* **EXERCISE DESCRIPTION**
Print the data below exactly, but only the lines from the one containing "You are a computer-use" down to the one containing "Open the text", inclusive.

##########

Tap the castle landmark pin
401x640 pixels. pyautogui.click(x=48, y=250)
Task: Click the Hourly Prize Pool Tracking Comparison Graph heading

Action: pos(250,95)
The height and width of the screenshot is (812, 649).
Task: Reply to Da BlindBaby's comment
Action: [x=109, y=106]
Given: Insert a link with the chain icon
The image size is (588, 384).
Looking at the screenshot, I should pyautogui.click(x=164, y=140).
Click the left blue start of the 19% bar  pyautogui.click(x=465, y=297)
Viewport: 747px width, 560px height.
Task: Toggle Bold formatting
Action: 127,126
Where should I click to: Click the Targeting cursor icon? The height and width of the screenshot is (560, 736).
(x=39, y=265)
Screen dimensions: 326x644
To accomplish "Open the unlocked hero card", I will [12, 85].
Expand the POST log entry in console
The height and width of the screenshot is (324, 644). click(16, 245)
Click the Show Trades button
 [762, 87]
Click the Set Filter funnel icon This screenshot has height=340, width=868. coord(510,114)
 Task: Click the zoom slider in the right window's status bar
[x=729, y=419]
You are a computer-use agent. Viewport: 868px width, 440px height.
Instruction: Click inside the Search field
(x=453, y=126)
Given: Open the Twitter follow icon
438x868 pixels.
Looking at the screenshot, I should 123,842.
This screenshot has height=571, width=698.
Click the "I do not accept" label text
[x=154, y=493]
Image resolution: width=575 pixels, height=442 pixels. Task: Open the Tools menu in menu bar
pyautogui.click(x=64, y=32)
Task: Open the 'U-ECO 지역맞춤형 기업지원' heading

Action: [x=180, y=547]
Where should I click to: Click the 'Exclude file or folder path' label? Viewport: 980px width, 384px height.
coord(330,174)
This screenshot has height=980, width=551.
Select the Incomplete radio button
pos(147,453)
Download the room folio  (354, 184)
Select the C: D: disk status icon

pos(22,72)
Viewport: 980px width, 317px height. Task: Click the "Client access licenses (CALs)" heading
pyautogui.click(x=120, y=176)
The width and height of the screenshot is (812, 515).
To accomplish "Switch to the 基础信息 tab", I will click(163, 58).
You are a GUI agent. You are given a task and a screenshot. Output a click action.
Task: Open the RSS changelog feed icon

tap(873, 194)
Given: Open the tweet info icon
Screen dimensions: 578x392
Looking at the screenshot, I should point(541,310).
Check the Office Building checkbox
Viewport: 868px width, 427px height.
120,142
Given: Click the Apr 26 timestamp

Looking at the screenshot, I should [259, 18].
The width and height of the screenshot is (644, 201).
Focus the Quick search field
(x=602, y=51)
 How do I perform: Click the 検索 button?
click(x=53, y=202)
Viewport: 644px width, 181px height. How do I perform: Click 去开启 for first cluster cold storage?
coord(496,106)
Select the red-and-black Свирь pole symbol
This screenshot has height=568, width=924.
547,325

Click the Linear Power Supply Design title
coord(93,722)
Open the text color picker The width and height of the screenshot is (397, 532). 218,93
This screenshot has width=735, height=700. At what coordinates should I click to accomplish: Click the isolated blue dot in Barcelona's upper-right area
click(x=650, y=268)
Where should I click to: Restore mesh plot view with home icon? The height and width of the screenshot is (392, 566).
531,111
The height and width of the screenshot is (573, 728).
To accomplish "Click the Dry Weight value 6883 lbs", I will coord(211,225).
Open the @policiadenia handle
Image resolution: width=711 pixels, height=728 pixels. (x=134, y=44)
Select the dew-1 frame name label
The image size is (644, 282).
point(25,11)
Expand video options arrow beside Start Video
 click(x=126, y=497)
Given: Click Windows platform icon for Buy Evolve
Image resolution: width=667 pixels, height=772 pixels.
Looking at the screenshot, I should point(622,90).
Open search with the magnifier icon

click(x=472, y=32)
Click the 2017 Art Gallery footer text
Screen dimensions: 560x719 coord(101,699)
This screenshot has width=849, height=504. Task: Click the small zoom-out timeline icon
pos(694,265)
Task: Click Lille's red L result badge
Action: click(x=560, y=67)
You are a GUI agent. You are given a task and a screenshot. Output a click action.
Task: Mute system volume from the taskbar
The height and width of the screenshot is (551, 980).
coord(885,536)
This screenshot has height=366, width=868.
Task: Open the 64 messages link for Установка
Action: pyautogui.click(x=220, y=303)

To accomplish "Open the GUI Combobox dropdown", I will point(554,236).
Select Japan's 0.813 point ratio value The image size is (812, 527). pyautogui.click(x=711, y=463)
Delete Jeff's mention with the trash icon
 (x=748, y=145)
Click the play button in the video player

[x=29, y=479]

##########

* **SOLUTION TO THE EXERCISE**
You are a computer-use agent. Viewport: 868px width, 440px height.
Instruction: Click inside the Search field
(x=453, y=126)
Given: Open the Twitter follow icon
438x868 pixels.
Looking at the screenshot, I should 123,842.
This screenshot has height=571, width=698.
Click the "I do not accept" label text
[x=154, y=493]
Image resolution: width=575 pixels, height=442 pixels. Task: Open the Tools menu in menu bar
pyautogui.click(x=64, y=32)
Task: Open the 'U-ECO 지역맞춤형 기업지원' heading

Action: [x=180, y=547]
Where should I click to: Click the 'Exclude file or folder path' label? Viewport: 980px width, 384px height.
coord(330,174)
This screenshot has height=980, width=551.
Select the Incomplete radio button
pos(147,453)
Download the room folio  (354, 184)
Select the C: D: disk status icon

pos(22,72)
Viewport: 980px width, 317px height. Task: Click the "Client access licenses (CALs)" heading
pyautogui.click(x=120, y=176)
The width and height of the screenshot is (812, 515).
To accomplish "Switch to the 基础信息 tab", I will click(163, 58).
You are a GUI agent. You are given a task and a screenshot. Output a click action.
Task: Open the RSS changelog feed icon

tap(873, 194)
Given: Open the tweet info icon
Screen dimensions: 578x392
Looking at the screenshot, I should point(541,310).
Check the Office Building checkbox
Viewport: 868px width, 427px height.
120,142
Given: Click the Apr 26 timestamp

Looking at the screenshot, I should [259, 18].
The width and height of the screenshot is (644, 201).
Focus the Quick search field
(x=602, y=51)
 How do I perform: Click the 検索 button?
click(x=53, y=202)
Viewport: 644px width, 181px height. How do I perform: Click 去开启 for first cluster cold storage?
coord(496,106)
Select the red-and-black Свирь pole symbol
This screenshot has height=568, width=924.
547,325

Click the Linear Power Supply Design title
coord(93,722)
Open the text color picker The width and height of the screenshot is (397, 532). 218,93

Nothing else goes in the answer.